The above text excerpts are from Joseph Campbell and the Power of Myth, Episode 1: The Hero’s Adventure, the first episode from Bill Moyer’s interview with Joseph Campbell. Released in 1988, The Power of Myth was one of the most popular TV series in the history of public television. Segments of this interview can be heard here:


BILL MOYERS: Do you ever have the sense of… being helped by hidden hands?

JOSEPH CAMPBELL: All the time. It is miraculous. I even have a superstition that has grown on me as a result of invisible hands coming all the time – namely, that if you do follow your bliss you put yourself on a kind of track that has been there all the while, waiting for you, and the life that you ought to be living is the one you are living. When you can see that, you begin to meet people who are in your field of bliss, and they open doors to you. I say, follow your bliss and don’t be afraid, and doors will open where you didn’t know they were going to be.

* * *

Joseph Campbell was a life-long student and teacher of the human spirit and mythology–not just the mythology of cultures long dead, but of living myth, as it made itself known in the work of modern artists and philosophers–individuals who searched within themselves and their societies to identify the need about which they were passionate. He called this burning need that they sought to fulfill their bliss.

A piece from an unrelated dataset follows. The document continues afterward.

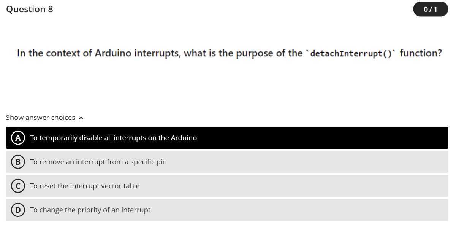Click the word "function?" ending the question
Image resolution: width=456 pixels, height=226 pixels.
(421, 53)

When Campbell died, just months after recording the interviews with Bill Moyers that were to become The Power of Myth, he had no idea how these interviews, and, in particular, this idea of following one’s bliss would resonate with the public. Within months of airing on PBS in the United States, the phrase “Follow Your Bliss” had become a catchphrase.

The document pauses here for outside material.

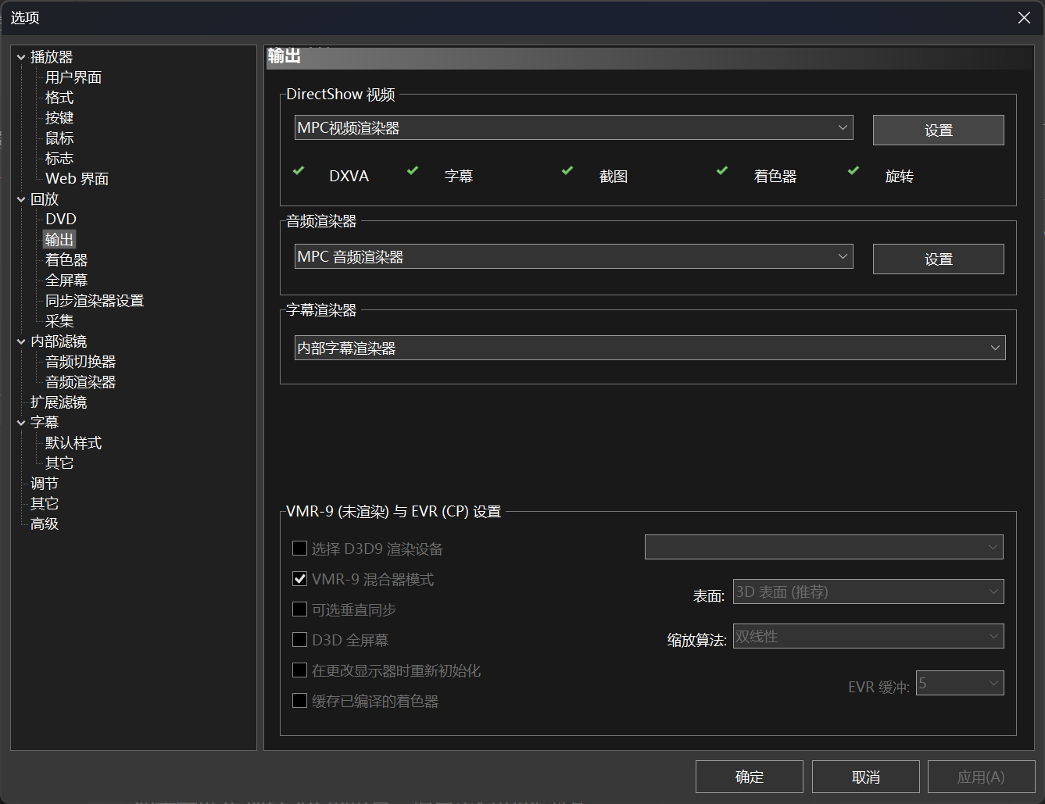Click the green checkmark beside 截图
1045x804 pixels.
(567, 171)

In 1990, the Joseph Campbell Foundation was created by Campbell’s colleagues and his widow, choreographer Jean Erdman. Its mission was (and is) to keep Campbell’s work moving forward, helping people learn about myth, and its relationship to religion, art and psychology, and trying to help them follow their bliss.

Yet it is important to note that following one’s bliss, as Campbell saw it, isn’t merely a matter of doing whatever you like, and certainly not doing simply as you are told. It is a matter of identifying that pursuit which you are truly passionate about and attempting to give yourself absolutely to it. In so doing, you will find your fullest potential and serve your community to the greatest possible extent.

JOSEPH CAMPBELL: If you follow your bliss, you put yourself on a kind of track that has been there all the while, waiting for you, and the life that you ought to be living is the one you are living. Wherever you are — if you are following your bliss, you are enjoying that refreshment, that life within you, all the time.

* * *

Now, I came to this idea of bliss because in Sanskrit, which is the great spiritual language of the world, there are three terms that represent the brink, the jumping-off place to the ocean of transcendence: sat-chit-ananda. The word “Sat” means being. “Chit” means consciousness. “Ananda” means bliss or rapture. I thought, “I don’t know whether my consciousness is proper consciousness or not; I don’t know whether what I know of my being is my proper being or not; but I do know where my rapture is. So let me hang on to rapture, and that will bring me both my consciousness and my being.” I think it worked.